Stored items
★ ★ ★ ★ ★

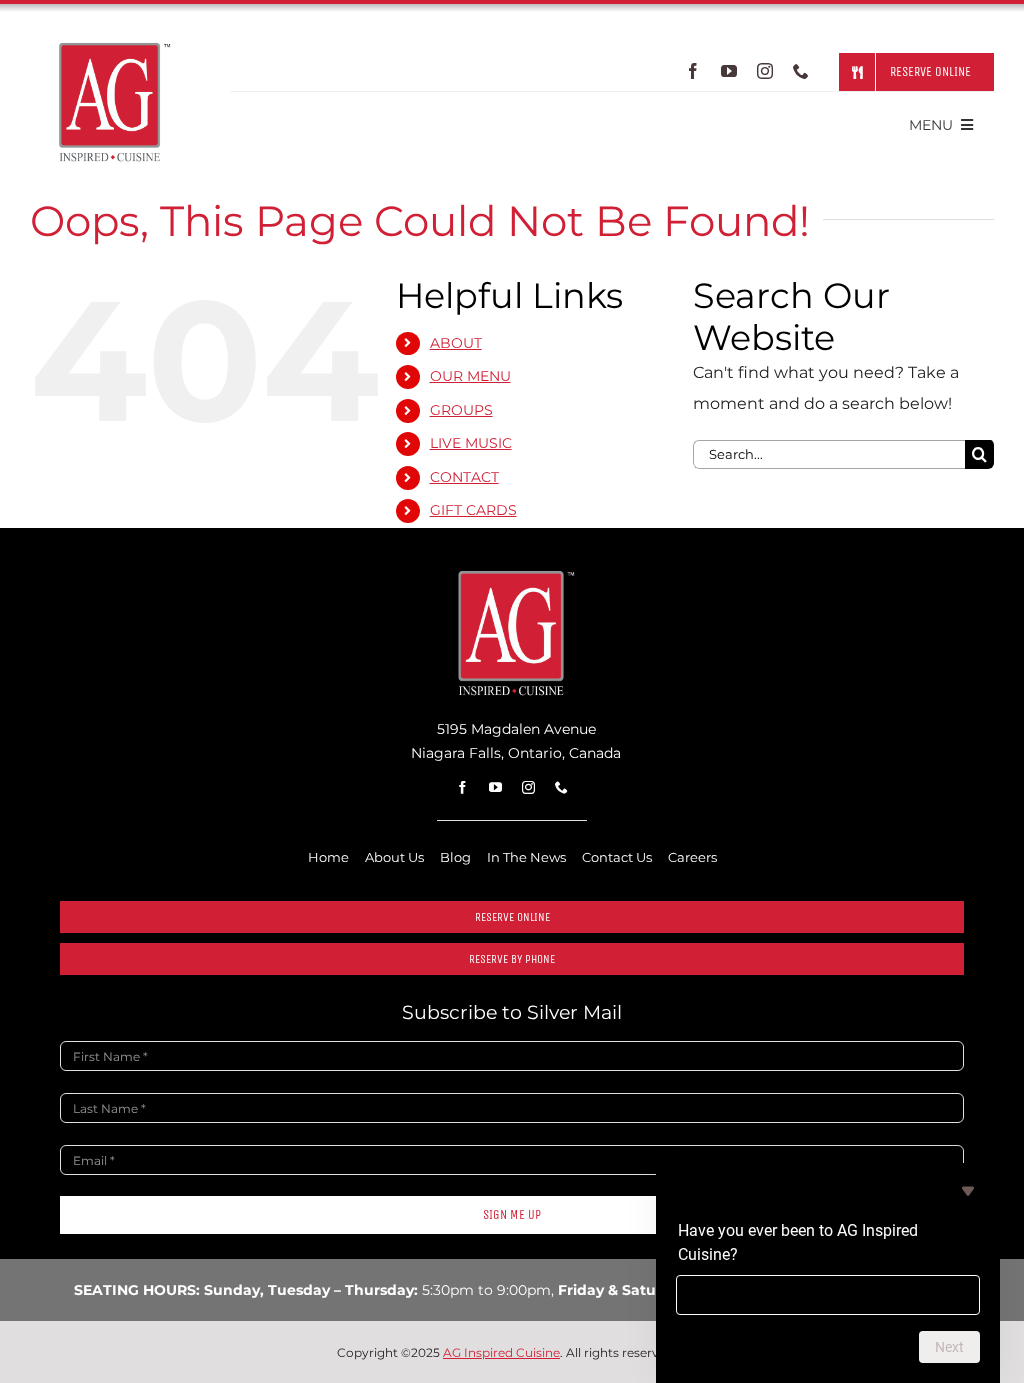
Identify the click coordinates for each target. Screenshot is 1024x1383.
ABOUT (456, 343)
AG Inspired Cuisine (501, 1352)
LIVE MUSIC (471, 443)
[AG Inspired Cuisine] (512, 575)
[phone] (801, 71)
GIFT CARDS (473, 510)
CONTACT (464, 477)
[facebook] (693, 71)
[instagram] (765, 71)
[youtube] (729, 71)
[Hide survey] (968, 1191)
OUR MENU (470, 376)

★ ★ ★ ★ ★

:: Description of the task ::
From the line containing "[phone] (801, 71)" to the final line of the data above, transcribe every line exactly and nothing more.

:: Expected answer ::
[phone] (801, 71)
GIFT CARDS (473, 510)
CONTACT (464, 477)
[facebook] (693, 71)
[instagram] (765, 71)
[youtube] (729, 71)
[Hide survey] (968, 1191)
OUR MENU (470, 376)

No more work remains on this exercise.